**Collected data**
----------------

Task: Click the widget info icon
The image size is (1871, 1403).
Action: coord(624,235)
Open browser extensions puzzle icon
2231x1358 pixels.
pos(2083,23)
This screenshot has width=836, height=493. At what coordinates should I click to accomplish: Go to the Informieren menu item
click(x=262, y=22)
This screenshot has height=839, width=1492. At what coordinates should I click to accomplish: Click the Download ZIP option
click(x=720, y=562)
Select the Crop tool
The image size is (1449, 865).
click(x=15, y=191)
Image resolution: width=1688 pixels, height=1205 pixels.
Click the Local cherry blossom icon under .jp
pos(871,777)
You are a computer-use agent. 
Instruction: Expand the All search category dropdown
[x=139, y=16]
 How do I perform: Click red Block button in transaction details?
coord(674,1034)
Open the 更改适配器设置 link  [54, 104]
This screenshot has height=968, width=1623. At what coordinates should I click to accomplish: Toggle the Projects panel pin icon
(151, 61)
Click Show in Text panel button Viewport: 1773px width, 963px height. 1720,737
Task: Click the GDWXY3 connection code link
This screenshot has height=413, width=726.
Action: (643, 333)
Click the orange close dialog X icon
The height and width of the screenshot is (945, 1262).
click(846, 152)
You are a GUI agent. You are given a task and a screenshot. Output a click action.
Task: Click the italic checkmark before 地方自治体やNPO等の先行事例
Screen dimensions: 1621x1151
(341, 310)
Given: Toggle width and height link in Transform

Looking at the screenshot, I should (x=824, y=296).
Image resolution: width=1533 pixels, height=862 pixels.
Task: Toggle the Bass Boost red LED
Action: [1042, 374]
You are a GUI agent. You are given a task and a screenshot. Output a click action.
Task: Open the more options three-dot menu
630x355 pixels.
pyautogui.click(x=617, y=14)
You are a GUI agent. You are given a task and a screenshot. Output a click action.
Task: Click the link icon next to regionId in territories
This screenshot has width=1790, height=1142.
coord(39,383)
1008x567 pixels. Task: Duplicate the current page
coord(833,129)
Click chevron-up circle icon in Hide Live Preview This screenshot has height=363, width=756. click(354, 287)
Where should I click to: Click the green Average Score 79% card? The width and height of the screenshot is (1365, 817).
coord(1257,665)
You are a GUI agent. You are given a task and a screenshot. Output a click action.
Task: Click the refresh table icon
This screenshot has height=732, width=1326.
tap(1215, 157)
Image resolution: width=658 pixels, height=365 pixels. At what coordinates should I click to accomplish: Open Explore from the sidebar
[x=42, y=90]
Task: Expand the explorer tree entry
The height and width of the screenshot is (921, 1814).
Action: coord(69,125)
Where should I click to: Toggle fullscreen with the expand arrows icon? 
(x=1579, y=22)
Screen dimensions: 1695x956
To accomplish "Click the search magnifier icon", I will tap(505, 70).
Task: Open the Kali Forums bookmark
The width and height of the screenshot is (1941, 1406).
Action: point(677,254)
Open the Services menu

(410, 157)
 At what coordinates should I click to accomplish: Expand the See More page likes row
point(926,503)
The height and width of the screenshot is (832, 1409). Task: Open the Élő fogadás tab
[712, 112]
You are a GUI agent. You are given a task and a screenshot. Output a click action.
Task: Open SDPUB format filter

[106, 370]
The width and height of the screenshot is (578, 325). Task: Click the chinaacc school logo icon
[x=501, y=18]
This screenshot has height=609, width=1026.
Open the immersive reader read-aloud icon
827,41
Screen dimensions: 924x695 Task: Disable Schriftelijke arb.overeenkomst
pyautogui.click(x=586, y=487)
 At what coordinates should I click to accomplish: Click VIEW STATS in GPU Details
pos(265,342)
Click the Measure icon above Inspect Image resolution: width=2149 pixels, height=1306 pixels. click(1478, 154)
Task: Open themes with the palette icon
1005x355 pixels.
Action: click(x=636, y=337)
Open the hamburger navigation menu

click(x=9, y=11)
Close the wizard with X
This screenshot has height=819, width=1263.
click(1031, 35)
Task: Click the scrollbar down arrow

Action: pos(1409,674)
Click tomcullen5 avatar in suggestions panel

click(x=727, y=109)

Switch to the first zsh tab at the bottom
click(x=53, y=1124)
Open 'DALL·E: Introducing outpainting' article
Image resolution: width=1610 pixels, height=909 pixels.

----------------

**EXERCISE BRIEF**
Set down exactly, and only, the lines of the data above from the line containing "Click tomcullen5 avatar in suggestions panel" through the last one.

**ANSWER FOR THE TASK**
Click tomcullen5 avatar in suggestions panel

click(x=727, y=109)

Switch to the first zsh tab at the bottom
click(x=53, y=1124)
Open 'DALL·E: Introducing outpainting' article
Image resolution: width=1610 pixels, height=909 pixels.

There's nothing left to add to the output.